Some agencies may have thought the first round of the Government Performance and Results Act was over last month when they turned in strategic plans required under the law to Congress. But a new General Accounting Office report underscores what many already knew: Work on the plans has only just begun.
"These plans are living documents that are going to be revised," says Alan Stapleton, assistant director of federal management and workforce issues at GAO. Indeed, GAO suggests in its report, "Managing for Results: Critical Issues for Improving Agencies' Strategic Plans" (GAO/GGD/97-180), that many revisions in the plans are needed.
Released last week, the report is based on early drafts of 27 agencies' plans, and thus offers the first overall assessment of how federal managers are handling the strategic planning chore. GAO describes strategic planning as a "dynamic and continuous process," during which calls for revision are to be expected.

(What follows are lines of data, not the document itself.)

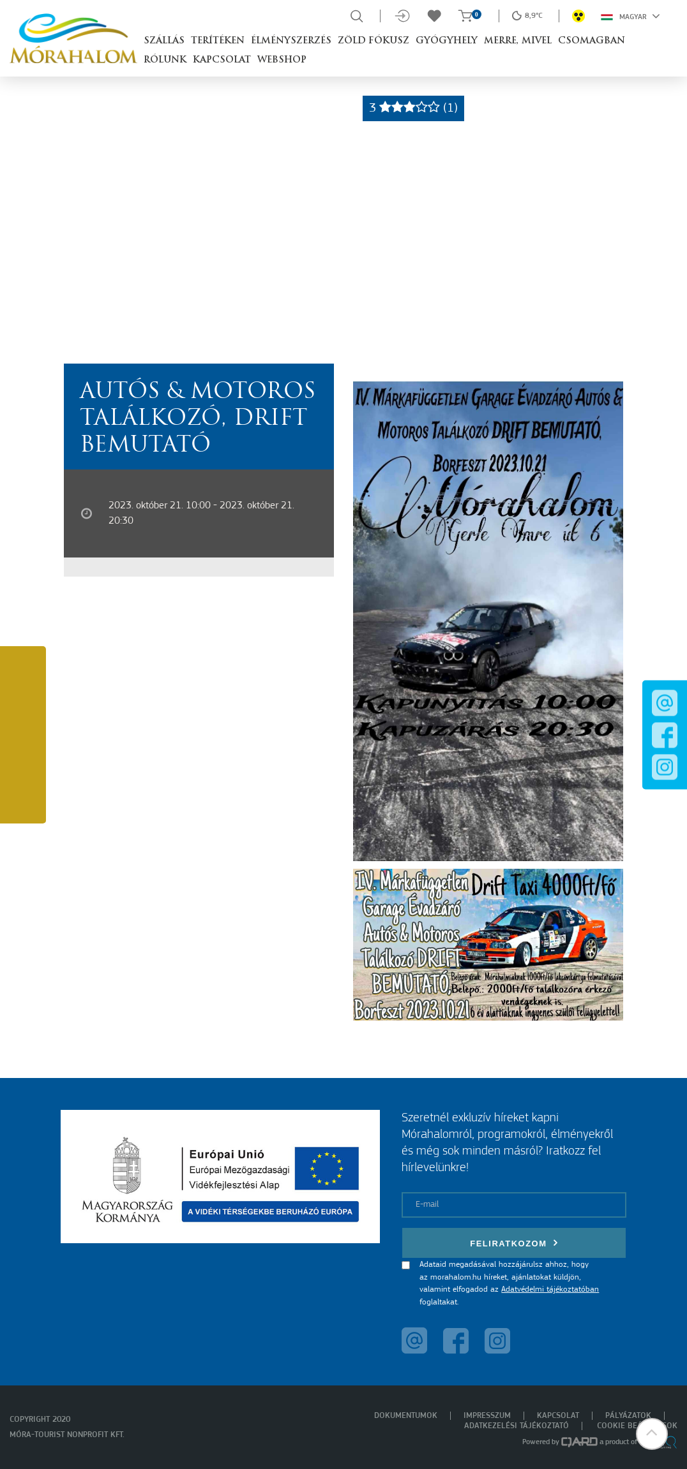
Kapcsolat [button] (222, 60)
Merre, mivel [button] (518, 41)
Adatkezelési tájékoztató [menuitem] (516, 1426)
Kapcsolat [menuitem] (558, 1416)
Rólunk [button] (165, 60)
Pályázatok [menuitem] (628, 1416)
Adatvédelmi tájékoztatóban (550, 1289)
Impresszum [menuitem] (487, 1416)
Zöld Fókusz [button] (373, 41)
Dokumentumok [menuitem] (405, 1416)
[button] (652, 1434)
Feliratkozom (514, 1242)
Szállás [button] (164, 41)
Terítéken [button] (218, 41)
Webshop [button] (281, 60)
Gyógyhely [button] (447, 41)
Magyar (630, 16)
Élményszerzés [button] (291, 41)
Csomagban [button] (591, 41)
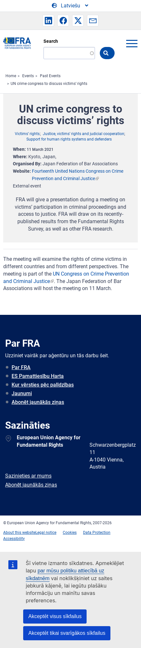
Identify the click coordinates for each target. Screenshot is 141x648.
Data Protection (96, 532)
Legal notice (45, 532)
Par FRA (21, 367)
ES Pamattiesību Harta (38, 376)
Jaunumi (22, 393)
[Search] (69, 53)
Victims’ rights (27, 134)
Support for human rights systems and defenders (69, 139)
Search (50, 41)
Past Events (50, 76)
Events (28, 76)
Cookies (70, 532)
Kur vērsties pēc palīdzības (43, 385)
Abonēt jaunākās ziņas (38, 402)
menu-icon (131, 43)
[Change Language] (70, 6)
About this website (19, 532)
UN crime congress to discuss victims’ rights (49, 83)
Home (10, 76)
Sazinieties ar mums (28, 476)
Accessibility (14, 538)
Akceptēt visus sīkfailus (54, 616)
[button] (48, 20)
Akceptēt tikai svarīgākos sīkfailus (66, 633)
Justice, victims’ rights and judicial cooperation (83, 134)
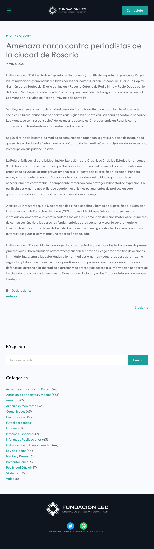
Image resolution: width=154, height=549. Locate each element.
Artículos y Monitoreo (21, 406)
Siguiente (141, 307)
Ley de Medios (16, 451)
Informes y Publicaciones (24, 439)
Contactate (135, 10)
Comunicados (15, 411)
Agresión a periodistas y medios (28, 395)
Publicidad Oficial (18, 467)
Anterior (12, 296)
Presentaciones (17, 462)
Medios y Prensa (17, 456)
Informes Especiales (20, 434)
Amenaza (13, 400)
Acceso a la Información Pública (28, 389)
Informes (12, 428)
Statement (13, 473)
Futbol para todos (18, 423)
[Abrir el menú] (9, 10)
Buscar (138, 360)
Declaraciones (19, 36)
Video (10, 479)
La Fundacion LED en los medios (29, 445)
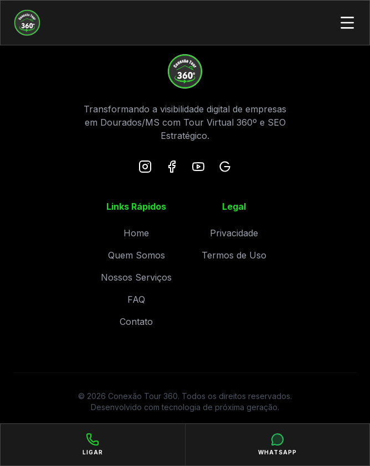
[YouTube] (198, 166)
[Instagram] (145, 166)
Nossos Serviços (136, 277)
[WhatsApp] (278, 444)
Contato (136, 321)
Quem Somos (136, 255)
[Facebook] (171, 166)
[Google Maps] (225, 166)
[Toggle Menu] (347, 23)
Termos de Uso (234, 255)
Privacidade (234, 233)
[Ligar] (93, 444)
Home (136, 233)
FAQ (136, 299)
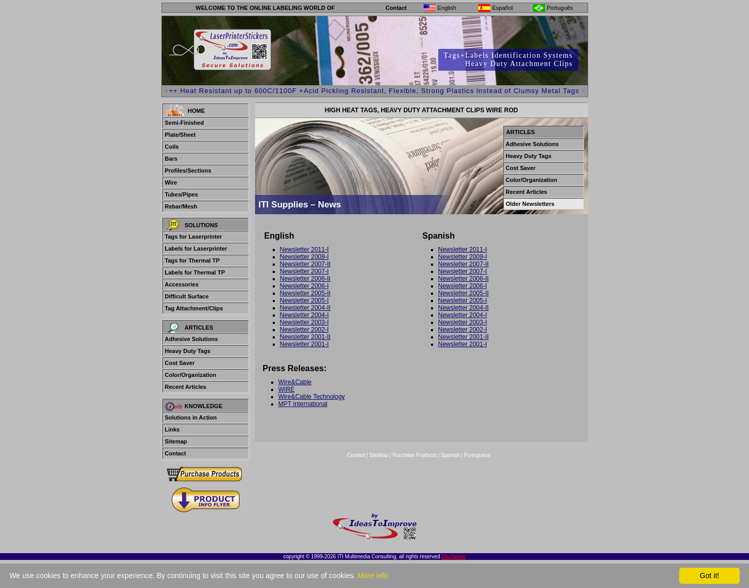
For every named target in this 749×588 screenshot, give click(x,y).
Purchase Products (414, 455)
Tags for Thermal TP (192, 260)
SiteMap (379, 455)
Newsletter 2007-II (305, 264)
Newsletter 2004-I (304, 315)
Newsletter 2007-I (304, 271)
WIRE (286, 389)
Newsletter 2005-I (304, 300)
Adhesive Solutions (191, 339)
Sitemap (176, 441)
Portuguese (477, 455)
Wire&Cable (295, 382)
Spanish (450, 455)
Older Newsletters (530, 204)
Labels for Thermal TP (195, 272)
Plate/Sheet (180, 135)
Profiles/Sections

In the report, GAO identifies six "planning issues most in need of sustained attention" as agencies continue to develop their plans:
- Better linkage among key interdependent planning elements (such as the linking of goals to strategies for achieving them).
- Stronger long-term strategic goals, which must be focused and carefully designed for usefulness.
- More fully developed strategies to achieve goals.
- Better efforts to improve coordination with other agencies that have similar programs.
- Better capacity for gathering performance information, or identification of the need for such capacity and a strategy to achieve it.
- More attention to program evaluations.
GAO and the Office of Management and Budget are preparing a review of the latest drafts of agency plans in preparation for a hearing, expected to be held later this month, before the House Government Reform and Oversight Subcommittee on Government Management, Information and Technology.
Both GAO and OMB officials stress the need to see strategic plans not as final documents, but as successive products of an ongoing planning process. "At a minimum, agencies will be re-issuing new versions in three years," says Stapleton. "But also even sooner, according to the guidance from OMB, agencies can use the annual performance plans they're supposed to prepare by February to make some changes to their strategic plans."